Non-keyed columns in indexes in SQL 2005

I am confused about all the hype about including non-keyed columns in indexes in SQL Server 2005. I clearly understand the advantage of including a column in an index to avoid needing a bookmark lookup to retrieve the data. But I could do that in SQL 2000 - just add the column as a keyed column on the index. So what is the difference with having the column not part of the key? Non-keyed indexes make WHERE clauses slower if I have to do a table scan when I could otherwise do an index scan. If that is the only difference, then why would anyone ever want to use a non-keyed column in an index?

According to books online:
"They can be data types not allowed as index key columns."
"They are not considered by the Database Engine when calculating the number of index key columns or index key size."
"While key columns are stored at all levels of the index, nonkey columns are stored only at the leaf level""Computed columns that are deterministic and either precise or imprecise can be included columns"

In my 7 years of SQL Server, I have never run into a situation where I wanted an index on a column and could not add it because of the data type. I am not even sure which types are allowed (I know text and image aren't - but they aren't allowed in the new non-keyed columns feature either). I suppose there might be some special situation needing this.

The total index key size is 900 bytes. I have run into situations where this was stopped me from using an index I wanted, but it is rare, and never caused much of a problem. 900 bytes is usually more than enough.

Most of the size of the index is the leaf nodes, so this won't save significant disk space. It probably can make a small but significant performance difference doing index scans/seeks.
Including computed columns might save someone from denormalizing for speed, which saves maintenance, but again, I don't see this happening often enough to be signficant.
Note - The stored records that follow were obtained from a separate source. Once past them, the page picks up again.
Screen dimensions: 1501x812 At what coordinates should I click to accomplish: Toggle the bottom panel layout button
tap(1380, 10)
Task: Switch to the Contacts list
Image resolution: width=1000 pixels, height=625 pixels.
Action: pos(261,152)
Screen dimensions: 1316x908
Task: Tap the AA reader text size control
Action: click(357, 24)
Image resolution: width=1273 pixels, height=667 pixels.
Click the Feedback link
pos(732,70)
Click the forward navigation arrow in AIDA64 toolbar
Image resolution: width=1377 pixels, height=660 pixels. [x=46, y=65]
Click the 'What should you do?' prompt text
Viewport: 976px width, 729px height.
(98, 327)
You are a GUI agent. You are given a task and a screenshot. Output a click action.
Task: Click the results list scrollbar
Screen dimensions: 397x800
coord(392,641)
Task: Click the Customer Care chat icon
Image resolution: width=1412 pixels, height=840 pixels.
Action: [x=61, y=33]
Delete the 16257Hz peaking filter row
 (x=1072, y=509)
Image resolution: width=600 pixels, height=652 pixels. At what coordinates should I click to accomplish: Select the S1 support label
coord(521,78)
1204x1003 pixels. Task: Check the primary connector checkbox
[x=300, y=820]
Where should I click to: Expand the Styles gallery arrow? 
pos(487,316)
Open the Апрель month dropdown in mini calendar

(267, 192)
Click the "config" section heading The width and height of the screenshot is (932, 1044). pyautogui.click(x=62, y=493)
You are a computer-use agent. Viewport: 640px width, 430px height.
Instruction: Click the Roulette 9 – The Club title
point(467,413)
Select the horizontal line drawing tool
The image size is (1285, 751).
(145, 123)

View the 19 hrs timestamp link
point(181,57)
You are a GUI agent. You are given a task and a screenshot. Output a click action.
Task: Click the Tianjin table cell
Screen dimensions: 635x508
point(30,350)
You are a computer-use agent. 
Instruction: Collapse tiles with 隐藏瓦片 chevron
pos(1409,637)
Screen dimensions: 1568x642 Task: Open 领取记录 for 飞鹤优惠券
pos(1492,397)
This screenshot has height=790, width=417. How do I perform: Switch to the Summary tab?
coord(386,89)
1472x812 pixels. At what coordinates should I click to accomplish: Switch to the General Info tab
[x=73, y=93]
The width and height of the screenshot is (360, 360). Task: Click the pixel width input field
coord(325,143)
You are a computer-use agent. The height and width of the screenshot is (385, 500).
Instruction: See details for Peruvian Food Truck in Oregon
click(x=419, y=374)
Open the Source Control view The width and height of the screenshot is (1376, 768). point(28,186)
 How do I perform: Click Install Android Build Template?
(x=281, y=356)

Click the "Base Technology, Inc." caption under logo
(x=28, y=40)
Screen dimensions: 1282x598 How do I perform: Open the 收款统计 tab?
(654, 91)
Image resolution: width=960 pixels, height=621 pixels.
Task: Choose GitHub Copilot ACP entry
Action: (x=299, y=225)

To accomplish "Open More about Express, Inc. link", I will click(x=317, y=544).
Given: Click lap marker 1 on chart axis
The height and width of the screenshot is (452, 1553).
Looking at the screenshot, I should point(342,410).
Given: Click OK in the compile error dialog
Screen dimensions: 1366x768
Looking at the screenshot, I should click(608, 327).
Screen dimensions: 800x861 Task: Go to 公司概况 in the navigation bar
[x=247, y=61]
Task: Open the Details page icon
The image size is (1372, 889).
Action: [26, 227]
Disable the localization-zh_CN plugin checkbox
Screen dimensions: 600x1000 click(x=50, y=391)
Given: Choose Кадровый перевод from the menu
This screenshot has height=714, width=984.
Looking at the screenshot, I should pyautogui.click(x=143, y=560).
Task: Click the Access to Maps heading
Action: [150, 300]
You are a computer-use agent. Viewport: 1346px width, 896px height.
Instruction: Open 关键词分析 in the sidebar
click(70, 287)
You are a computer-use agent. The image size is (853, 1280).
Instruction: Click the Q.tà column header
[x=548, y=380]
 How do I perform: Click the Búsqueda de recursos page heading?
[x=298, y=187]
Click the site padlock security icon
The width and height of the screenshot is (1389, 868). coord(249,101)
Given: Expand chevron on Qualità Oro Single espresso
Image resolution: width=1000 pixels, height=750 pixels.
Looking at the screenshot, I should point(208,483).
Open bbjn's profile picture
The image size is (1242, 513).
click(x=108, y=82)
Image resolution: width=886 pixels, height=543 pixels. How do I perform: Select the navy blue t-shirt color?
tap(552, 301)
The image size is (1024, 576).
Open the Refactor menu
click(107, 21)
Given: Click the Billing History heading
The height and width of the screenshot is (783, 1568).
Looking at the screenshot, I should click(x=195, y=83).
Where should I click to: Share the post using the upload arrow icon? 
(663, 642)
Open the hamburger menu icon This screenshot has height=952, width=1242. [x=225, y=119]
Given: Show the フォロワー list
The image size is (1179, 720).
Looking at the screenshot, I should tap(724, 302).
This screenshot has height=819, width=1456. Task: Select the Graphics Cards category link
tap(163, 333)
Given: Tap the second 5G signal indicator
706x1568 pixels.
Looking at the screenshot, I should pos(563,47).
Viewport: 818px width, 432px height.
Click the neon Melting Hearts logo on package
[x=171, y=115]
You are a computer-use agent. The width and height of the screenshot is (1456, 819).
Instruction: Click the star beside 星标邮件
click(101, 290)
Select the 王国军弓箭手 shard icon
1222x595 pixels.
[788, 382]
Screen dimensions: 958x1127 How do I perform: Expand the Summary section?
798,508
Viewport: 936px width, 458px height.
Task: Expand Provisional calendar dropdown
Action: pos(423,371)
So, in summary, If a having a column as part of an index key clearly isn't useful for WHERE clauses, then by default it should be included as a non-key column. And there are some other situations where this is useful. But this is a small optimization, not a revelution.

Thursday, October 19, 2006


Today I learned that static variables declared in a generic base class are shared for all instances of all derived classes (in C#). I wrote code a while back assuming a separate copy of the static variables would exist for each derived class without thinking too much about the issue. Today I wrote my 2nd derived class and quickly found this was not true. I did correctly assumed all versions of a generic class would share the same static variable, but I wasn't 100% of this until today. I asked another experience developer and he wasn't sure either. We both agree this would be a great interview question (even if they don't know or get it wrong, it shows a lot about where their ability is with object oriented code). Fortunately, only 1 derived class made it to production before I found this.

This also goes to show:
  • No matter how well you think you know a language, you can always learn something new.
  • Being aware of what you don't know is valuable.
  • You should never make assumptions about things you can research and find out.

Monday, October 02, 2006

ReportViewer Control

If you get a "Page navigation is out of range" in a ReportViewer control, you should know that page navigation is a postback. Look at what you are doing in the PageLoad when IsPostBack == true.